<<<<

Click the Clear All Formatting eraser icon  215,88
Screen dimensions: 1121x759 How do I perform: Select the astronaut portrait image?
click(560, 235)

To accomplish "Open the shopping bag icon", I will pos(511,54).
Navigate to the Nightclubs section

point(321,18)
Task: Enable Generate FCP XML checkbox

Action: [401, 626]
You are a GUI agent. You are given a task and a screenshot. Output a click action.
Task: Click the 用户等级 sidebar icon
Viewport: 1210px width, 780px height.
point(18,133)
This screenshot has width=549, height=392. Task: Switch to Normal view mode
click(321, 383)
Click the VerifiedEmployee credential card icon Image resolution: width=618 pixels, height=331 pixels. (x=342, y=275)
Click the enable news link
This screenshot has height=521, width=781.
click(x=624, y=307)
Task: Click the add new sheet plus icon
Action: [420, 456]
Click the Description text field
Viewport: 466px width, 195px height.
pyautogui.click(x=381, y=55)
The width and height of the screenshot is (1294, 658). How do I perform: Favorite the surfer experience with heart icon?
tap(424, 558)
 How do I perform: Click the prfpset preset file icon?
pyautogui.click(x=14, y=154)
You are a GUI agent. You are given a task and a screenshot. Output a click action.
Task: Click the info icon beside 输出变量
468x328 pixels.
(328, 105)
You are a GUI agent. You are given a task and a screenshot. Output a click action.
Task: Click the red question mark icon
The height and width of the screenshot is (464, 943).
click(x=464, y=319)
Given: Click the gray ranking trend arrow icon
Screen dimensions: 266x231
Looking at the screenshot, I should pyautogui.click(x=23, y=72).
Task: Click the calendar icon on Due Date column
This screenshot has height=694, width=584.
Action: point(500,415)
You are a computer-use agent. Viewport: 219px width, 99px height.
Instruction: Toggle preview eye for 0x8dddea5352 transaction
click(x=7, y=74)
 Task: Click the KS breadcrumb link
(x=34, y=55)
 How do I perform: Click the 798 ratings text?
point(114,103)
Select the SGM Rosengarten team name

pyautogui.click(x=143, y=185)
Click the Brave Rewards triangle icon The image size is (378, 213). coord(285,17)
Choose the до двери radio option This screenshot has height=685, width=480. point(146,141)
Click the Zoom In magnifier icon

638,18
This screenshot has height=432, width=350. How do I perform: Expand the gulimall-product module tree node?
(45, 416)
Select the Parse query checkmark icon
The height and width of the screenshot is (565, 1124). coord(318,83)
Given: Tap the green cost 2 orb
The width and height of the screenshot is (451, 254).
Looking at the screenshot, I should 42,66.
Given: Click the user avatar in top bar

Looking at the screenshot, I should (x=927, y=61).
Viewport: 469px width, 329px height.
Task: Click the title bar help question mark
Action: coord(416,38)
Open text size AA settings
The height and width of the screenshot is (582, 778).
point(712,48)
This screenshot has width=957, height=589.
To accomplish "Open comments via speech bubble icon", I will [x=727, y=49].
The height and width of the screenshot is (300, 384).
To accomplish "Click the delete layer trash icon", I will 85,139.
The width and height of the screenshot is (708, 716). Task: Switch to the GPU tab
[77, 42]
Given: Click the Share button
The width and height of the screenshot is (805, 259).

>>>>

### Work item
Nothing but the exact lines of the data above, from the line containing "Given: Tap the green cost 2 orb" through the last, should appear in the answer.

### Task result
Given: Tap the green cost 2 orb
The width and height of the screenshot is (451, 254).
Looking at the screenshot, I should 42,66.
Given: Click the user avatar in top bar

Looking at the screenshot, I should (x=927, y=61).
Viewport: 469px width, 329px height.
Task: Click the title bar help question mark
Action: coord(416,38)
Open text size AA settings
The height and width of the screenshot is (582, 778).
point(712,48)
This screenshot has width=957, height=589.
To accomplish "Open comments via speech bubble icon", I will [x=727, y=49].
The height and width of the screenshot is (300, 384).
To accomplish "Click the delete layer trash icon", I will 85,139.
The width and height of the screenshot is (708, 716). Task: Switch to the GPU tab
[77, 42]
Given: Click the Share button
The width and height of the screenshot is (805, 259).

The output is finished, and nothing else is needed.